The second question is, in the adult population, we give an IL-2 [interleukin 2] receptor antagonist with one advantage being that we can hold the tacrolimus for a few days if necessary.
Do you find that you're starting the tacrolimus in the children population after the ATG?
And then the third question, have you considered changing from ATG to an IL-2 because of the ease of giving it?
DR GOLDFARB: Right. So remind me of your first question.
DR LAU: Have you measured T-reg cells or have you thought about it?
DR GOLDFARB: No. T-reg cells we haven't measured, but I'm actually interested in doing that. At the University of Pennsylvania Wayne Hancock has been studying T-regs among other cell types. I hope to collaborate with him in determining how we can incorporate testing levels in transplant recipients; which ones do well and looking at it.
And he has some preliminary data that he's done already with liver transplant and decreasing immunosuppression. What we'd like to be able to find out is how to enhance T-regs, I guess, overall activity and then be able to adjust our immunosuppression based on that.

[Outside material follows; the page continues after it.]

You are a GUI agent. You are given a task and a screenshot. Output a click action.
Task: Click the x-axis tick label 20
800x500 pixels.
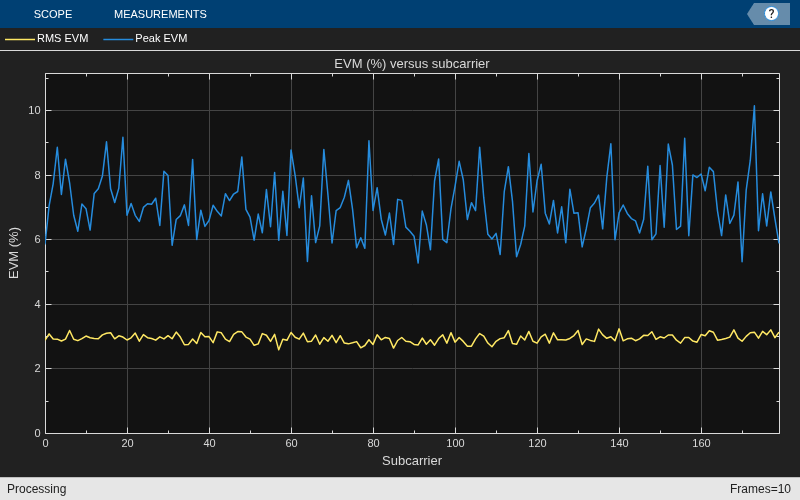coord(128,443)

DR LAU: Whether or not to use a tacro?
DR GOLDFARB: Oh, yes. So we do hold the tacrolimus, and we're able to start that usually on the third or fourth day. If we get into trouble, occasionally we use IV (intravenous) cyclosporine, but it does allow you to back away from using it in the early postoperative stage.
And then the last question?
DR LAU: Have you thought about switching?
DR GOLDFARB: We've had pretty good response to ATG. I don't think we would change our protocol. However we are always reevaluating our results and looking at other center's experiences.
I know that, for example, St. Louis uses an IL-2 receptor, and I think maybe that might be a comparison group for us.